Building an app integration with QuickBooks® comes with serious responsibility to protect the data and privacy of QuickBooks customers. If your app is popular (more than 500 QuickBooks customers are attached) or is listed on the QuickBooks app store, Intuit® will conduct its own security scan of your app, annually. We asked our friends at Synopsys, the company that manages the security review process for us, to provide some advice and tips on how to best prepare your app to comply with security requirements.
The following is a guest post by Tom Stripling, managing principal at Synopsys Software Integrity Group.
As the company that has managed hundreds of vulnerability scans over many years, we have extensive knowledge working with applications that use the QuickBooks API. Even though applications come from different companies and provide different functionality, we observe many of the same issues repeatedly, some of which pose a high risk to the applications and their data.

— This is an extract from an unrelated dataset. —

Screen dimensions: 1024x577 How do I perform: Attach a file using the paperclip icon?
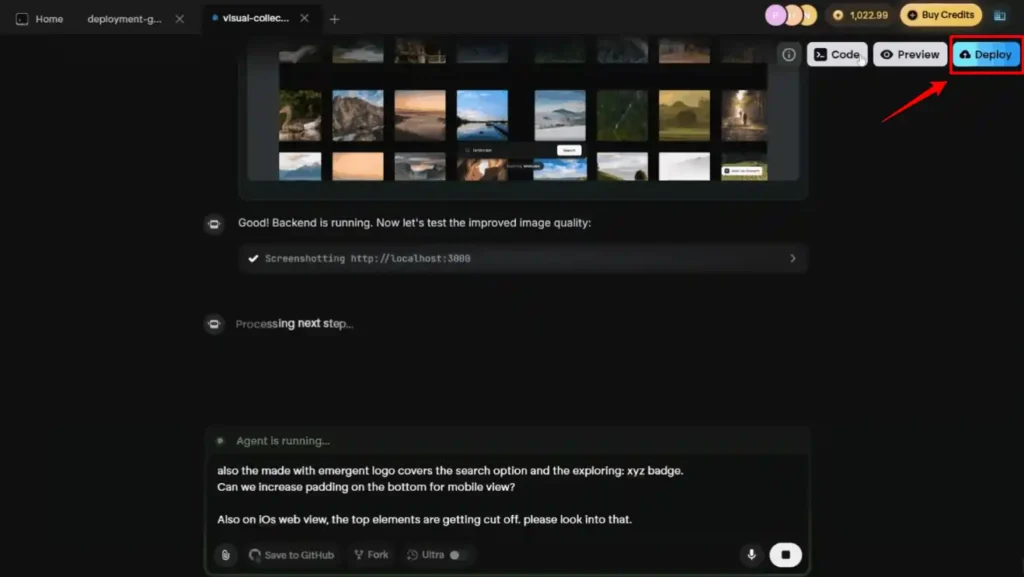[x=223, y=555]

Here are the top high severity issues we come across:
- Stored Cross-Site Scripting (XSS)
- Cross-Site Request Forgery (CSRF)
- HTTPS Not Enabled
- Verbose Error Messages
Let’s examine the impact of each of these vulnerabilities.

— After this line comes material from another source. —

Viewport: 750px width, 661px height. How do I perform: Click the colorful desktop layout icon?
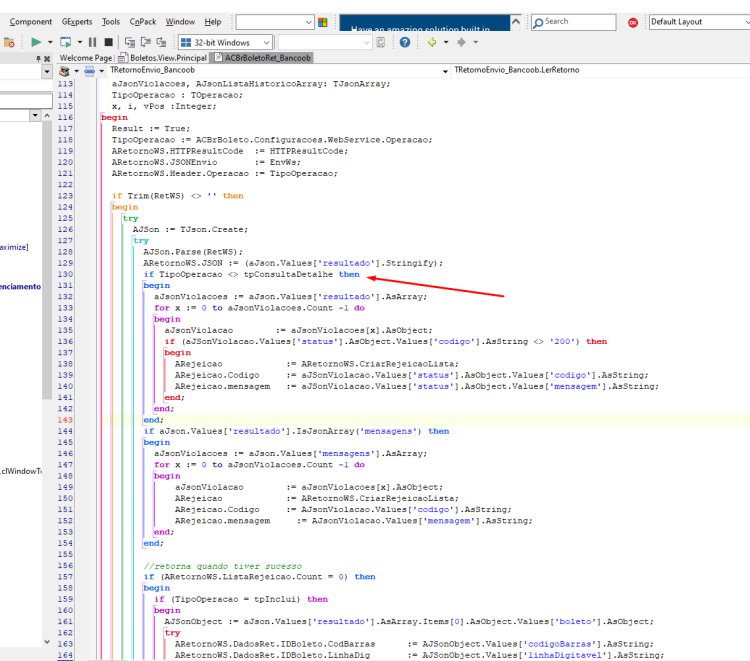click(323, 22)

Cross-Site Scripting (XSS)
- Stored XSS, on the other hand, is stored in the application database and executed whenever the data is displayed. So, an attacker could potentially poison one parameter and have the attack executed multiple times by many victims as they view the poisoned data.
Cross-Site Scripting is possible when applications don’t properly sanitize data before returning it to the user. Sanitization takes two forms: input validation and output encoding:
- Input validation is the process of validating assumptions about data before using it. If something is supposed to be a first name, I shouldn’t be able to put <script> tags into it.
- Output encoding, arguably the more important of the two, is the process of replacing dangerous characters with safe values. So <script> might be turned into <script>. The correct form of output encoding depends on the context in which the data is being used; often HTML encoding or URL encoding is appropriate.
Cross-Site Request Forgery (CSRF)
Cross-Site Request Forgery is another common finding. CSRF forces a user of the application to execute unwanted actions on a web application to which they’re currently authenticated. If an attacker can get a user to follow a specially crafted link, they can trick victims into performing actions of the attacker’s choosing. For most users, this means things like changing email addresses or (again) sending money in a banking application. For administrators, the results are often far more severe.
The difference between CSRF and XSS is that in CSRF, encoding your data won’t help you. The attack exists because the application is accepting input from a user without verifying where that data came from. The typical fix for this is to require a two-step process for sensitive forms. In the first step, when the form is displayed, a secret token is added. In step two, when the data is processed, the secret token is checked. This prevents attackers from skipping step one and crafting malicious URLs that take users directly to step 2 and change data.
HTTPS Not Enabled
Some sites still don’t require HTTPS. While this is fine for static sites, any application with a login or that provides sensitive data should require HTTPS on all pages. Without encryption, any attacker on the same local network as a user could read data between the user and the application. Anything sensitive the user sees, so does the attacker.
Verbose Error Messages
Error messages that provide too much information are a great way for attackers to perform reconnaissance against the application. Stack traces in particular provide a wealth of information for potential attackers by revealing how your application is architected. This type of information is valuable for attackers seeking to craft custom exploits against your application. It’s important to ensure that all application exceptions are caught and properly handled.
These vulnerabilities can be addressed by using the remediation actions above, but organizations can also take proactive steps to prevent them from occurring in the first place. Some of these are listed below:
Training: Providing training to the development group decreases the number of security bugs that are introduced by raising the bar of security knowledge. More security-aware developers are more aware of the existence and impact of security issues and thus are less likely to write them into their code. Synopsys’ Instructor-Led Training (PDF download) and eLearning Library provide comprehensive, role-based curricula that provide not only a security baseline for all employees, but include learning plans for each employee to pursue additional education based on their individual roles and interests.
Static Analysis (SAST): Static analysis can detect many potential vulnerabilities in the development process before the code goes live. Synposys’ Coverity is a fast, accurate, and highly scalable static analysis solution that helps development and security teams address security and quality defects early in the software development lifecycle, track, and manage risks across the application portfolio, and ensure compliance with security and coding standards.
Services: Outsourced security services can include tasks such as penetration testing, source code review, open source security review, and others that are vital to the creation of secure software. Synopsys Application Security Services provide all of these and more. If you’re not already performing these tasks internally, using external security services is a great way to fill the gaps in your secure SLDC. Third-party testing can also provide a measure of confidence in your product or service due to the assurance of having an external partner validate your security profile.